Constant voltage (CV) machines hold voltage steady while letting amperage fluctuate. MIG and flux-core welding use CV power sources. In these semi-automatic processes, wire feeds into the joint at a fixed speed, so what you need is a consistent arc length. The machine maintains that by locking voltage in place. If the arc shortens momentarily (because the gun dips closer to the work), current spikes to melt the wire faster and restore the set arc length. This self-correcting behavior is what makes MIG welding relatively forgiving.
Constant current (CC) machines hold amperage steady while letting voltage fluctuate. Stick and TIG welding use CC power sources. In these manual processes, the welder controls the electrode position by hand, so what matters is a consistent melt-off rate. The machine locks amperage to ensure the electrode melts predictably, and voltage shifts naturally as the welder moves the electrode closer or farther from the work.
Submerged arc welding can use either type, with CV preferred for semi-automatic setups and CC used in some automated configurations depending on electrode diameter and travel speed.
Voltage Settings Differ by Process
MIG Welding
In MIG welding, you set voltage directly on the machine. Typical ranges for steel fillet welds run from about 16.5V on 1 mm sheet metal up to 34V on 10 mm plate, though exact settings depend on wire diameter, shielding gas, and joint type. As a rough guide for common MIG work on steel: thin material (1–2 mm) runs around 18–21V, medium plate (3–5 mm) around 22–28V, and thicker plate (8–12 mm) around 28–34V. Your first pass in a multi-pass weld typically uses lower voltage than fill passes.
TIG Welding
TIG welders don’t have a voltage knob. You set maximum amperage on the machine and modulate it with the foot pedal, giving you a range from zero up to whatever you’ve dialed in. Voltage takes care of itself based on how far you hold the tungsten from the workpiece. If you maintain a tight, consistent arc gap, voltage stays low and stable. The skill in TIG welding is largely about controlling that gap by hand.
Stick Welding
Like TIG, stick welding uses a constant current machine with no direct voltage control. The welder manages voltage through arc length, holding the electrode at a consistent distance from the puddle. A short arc (low voltage) gives deeper penetration and a narrower bead. A long arc (high voltage) spreads the heat but risks porosity and spatter because the shielding atmosphere from the electrode coating can’t protect a wide arc effectively.

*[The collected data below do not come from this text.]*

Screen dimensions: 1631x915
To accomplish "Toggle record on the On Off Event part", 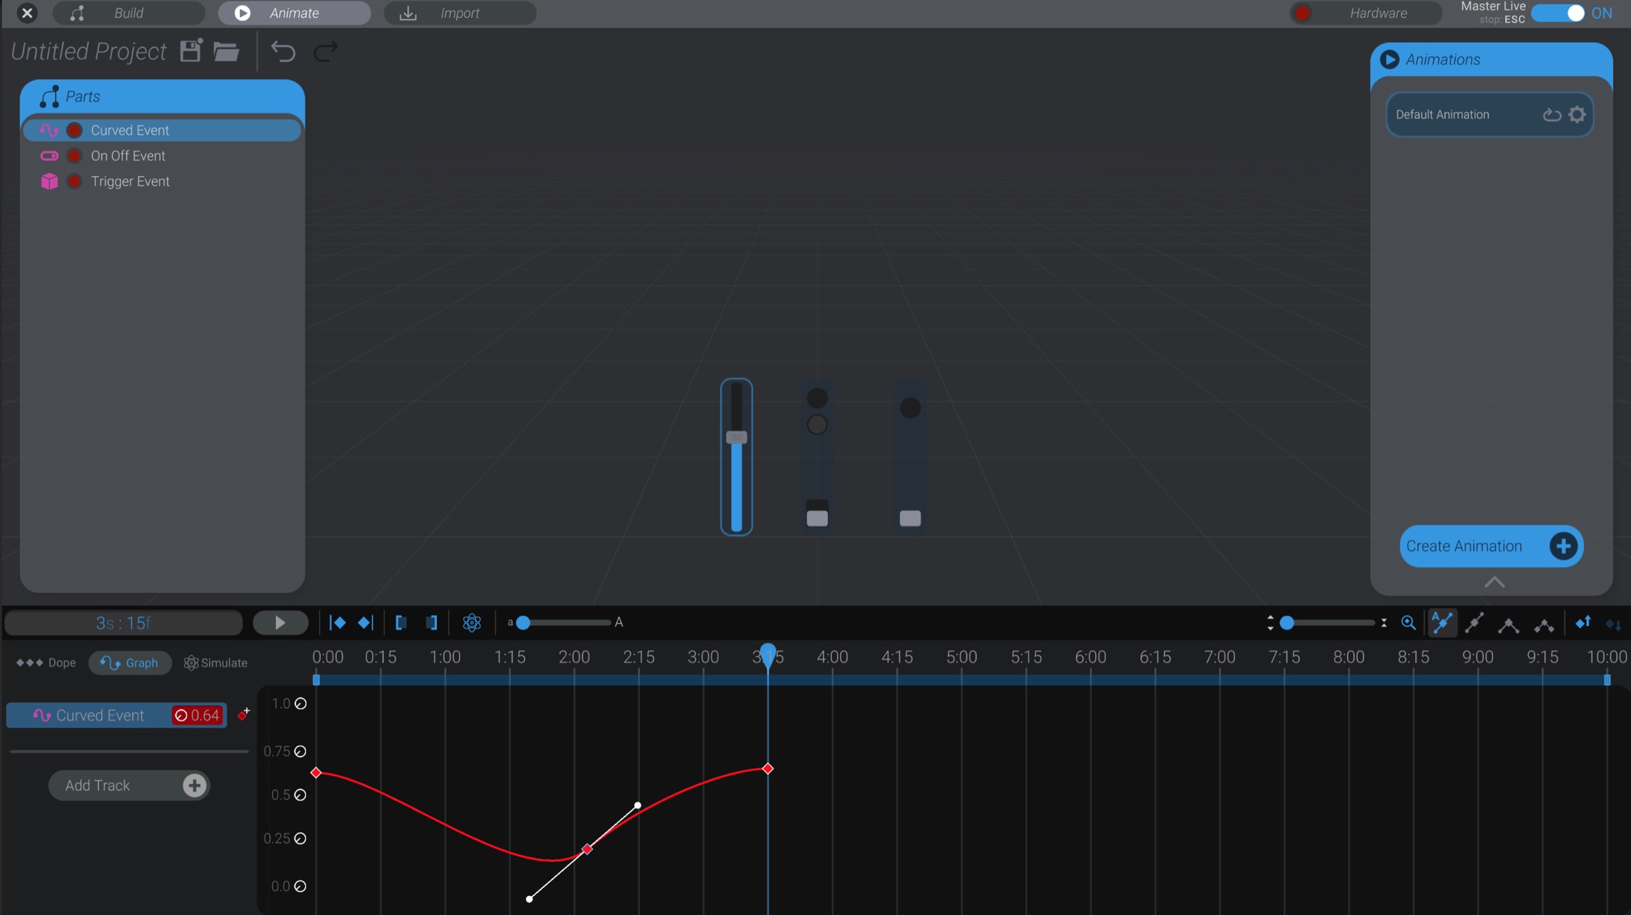I will coord(75,156).
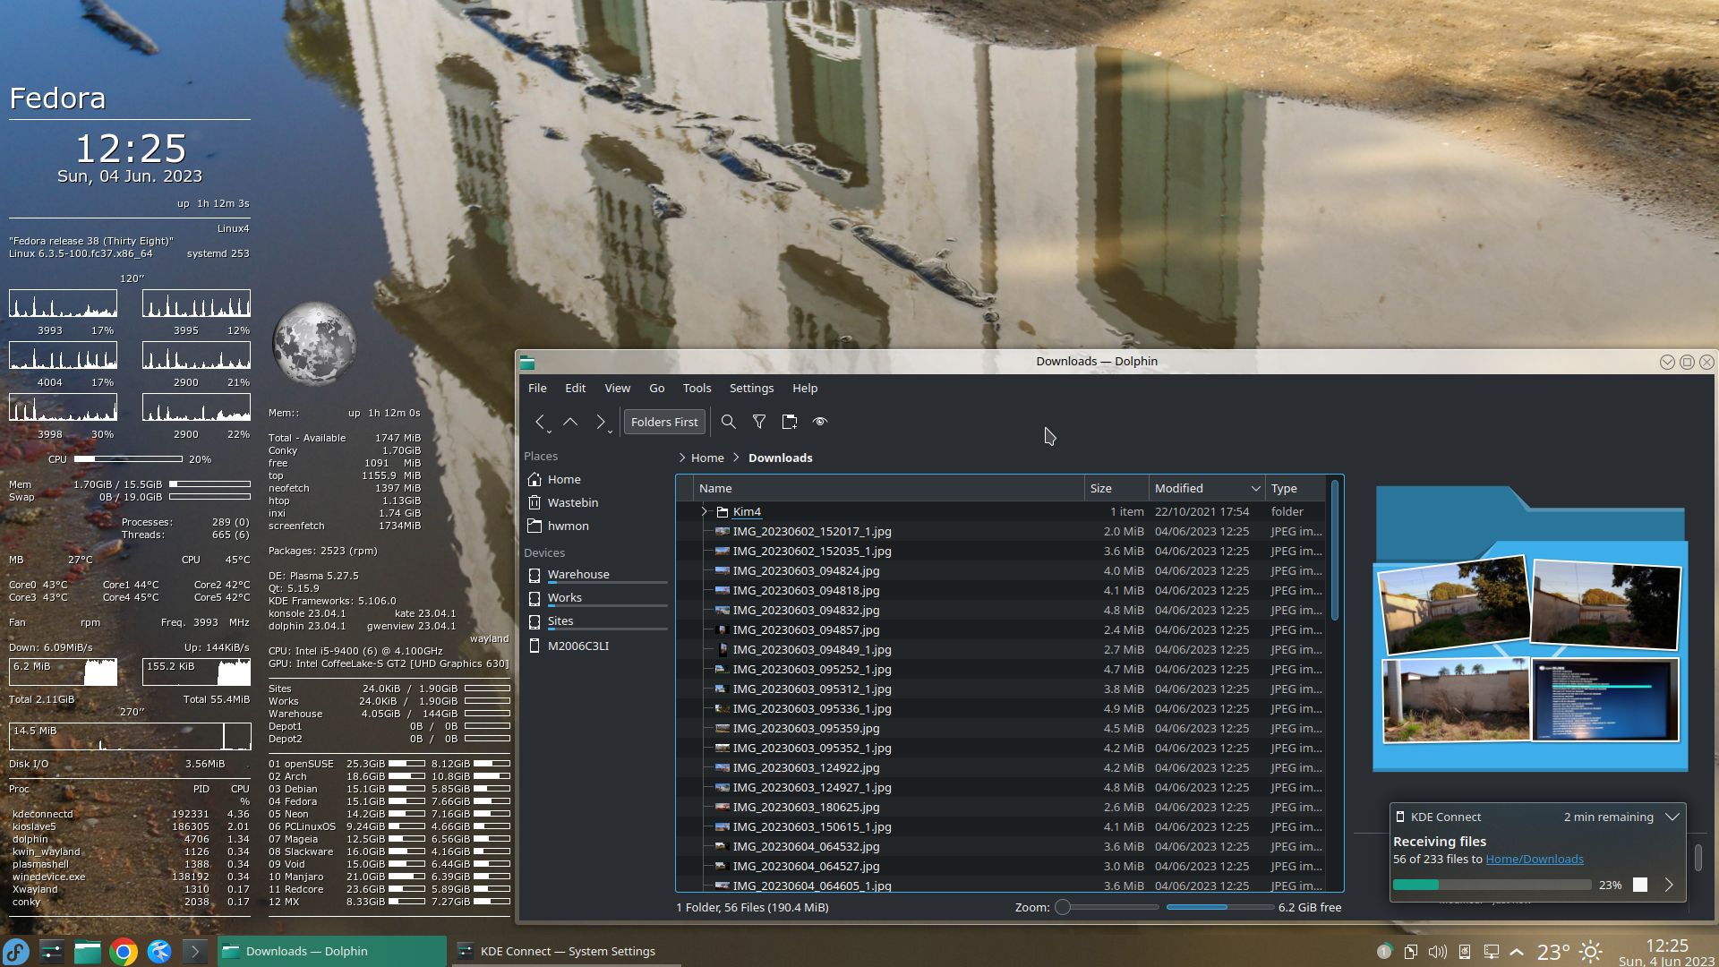Open the Settings menu
This screenshot has height=967, width=1719.
pyautogui.click(x=750, y=389)
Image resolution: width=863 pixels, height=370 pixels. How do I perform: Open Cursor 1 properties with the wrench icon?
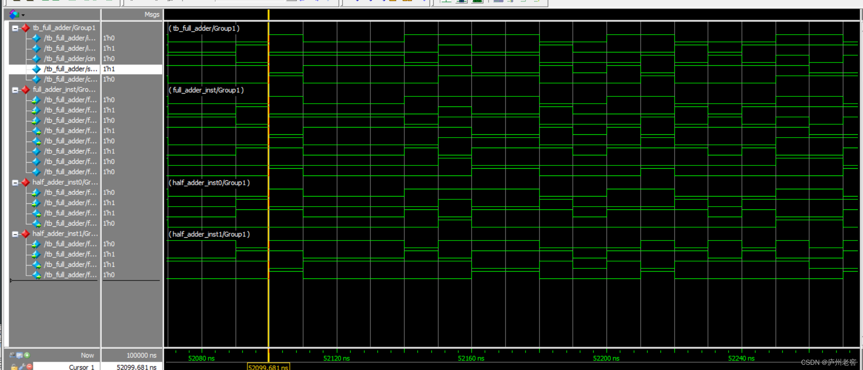point(21,366)
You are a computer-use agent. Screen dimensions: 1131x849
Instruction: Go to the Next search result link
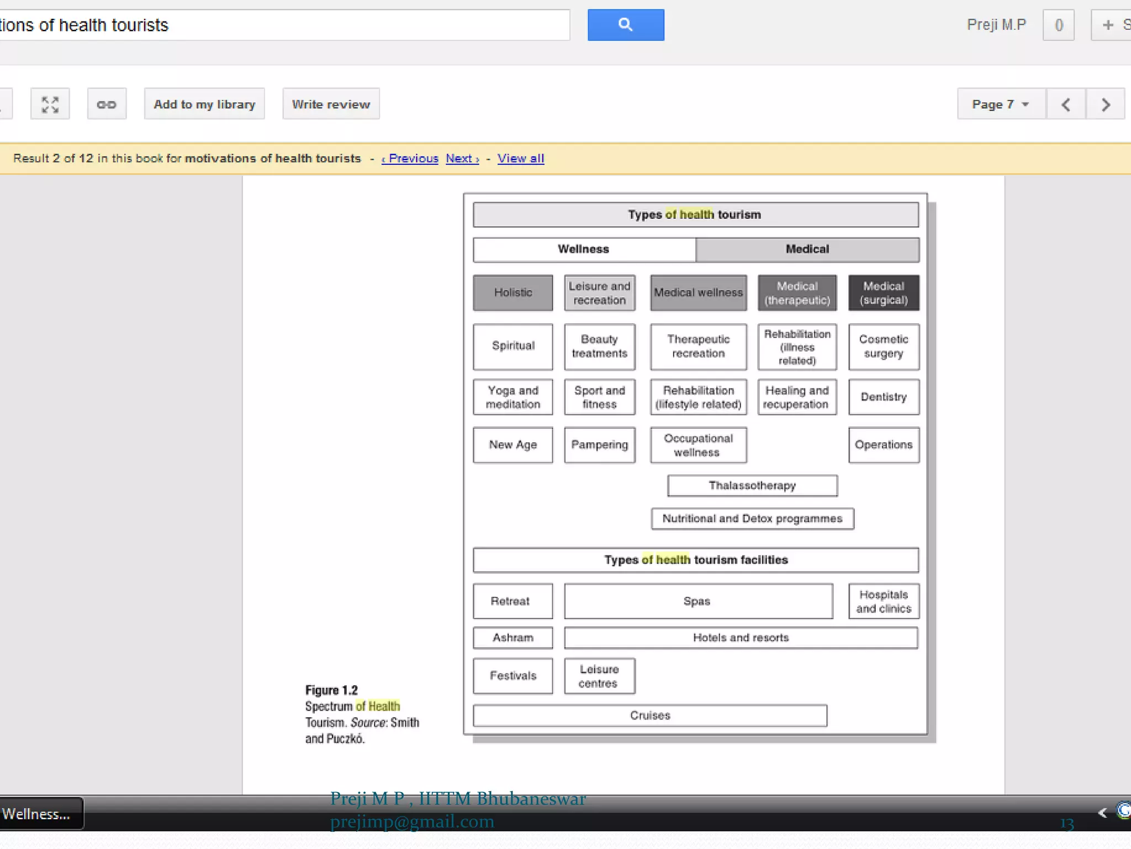point(462,159)
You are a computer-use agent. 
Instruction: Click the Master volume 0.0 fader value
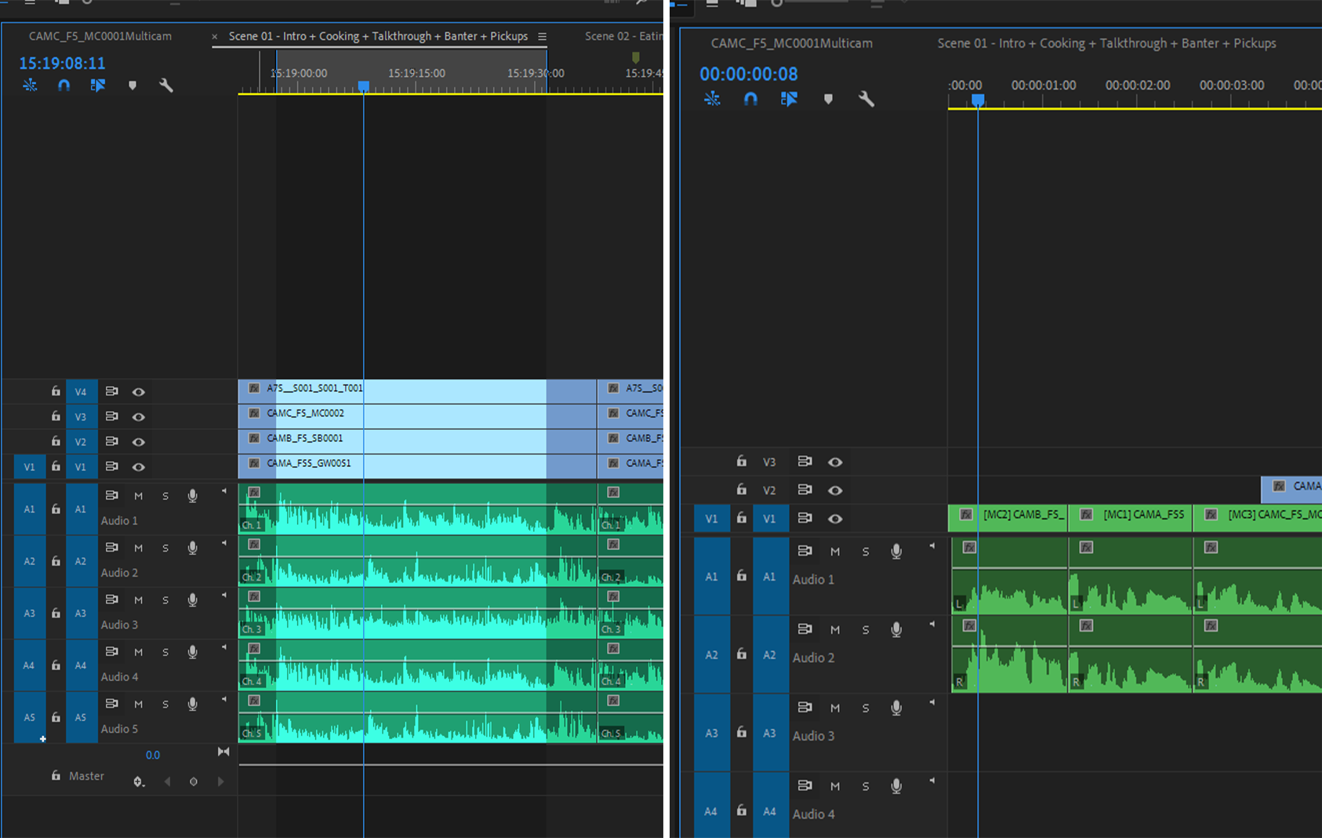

Shielding Gas Changes Voltage Requirements
The type of shielding gas you use changes how much voltage the arc needs to stay stable. At the same current and arc length, CO2 and helium both require higher voltage than pure argon. This is because these gases have higher ionization energies, meaning it takes more electrical force to strip their molecules into the charged particles that sustain the plasma.
If you switch from a 75/25 argon-CO2 mix to pure CO2, you’ll need to bump voltage up to maintain the same arc characteristics. Moving to a helium blend pushes voltage requirements even higher. This is worth knowing because shielding gas choices are often driven by the material being welded, and your voltage settings need to follow.
Open Circuit Voltage and Safety
Open circuit voltage (OCV) is what the machine puts out when it’s powered on but no arc is struck. This is the voltage present at the electrode tip while you’re positioning, resting, or changing electrodes, and it’s the primary electrical shock hazard in welding. OSHA sets firm limits: AC machines are capped at 80V for manual welding and 100V for automated processes. DC machines are limited to 100V for manual work. Any process requiring higher OCV must include additional insulation or protective measures to prevent accidental contact.
These limits exist because the voltages are high enough to be dangerous in the wet, sweaty, conductive conditions welders typically work in. Once the arc is struck, operating voltage drops significantly, often to the 18–34V range in MIG welding. The danger window is when the machine is idling and OCV is at its peak.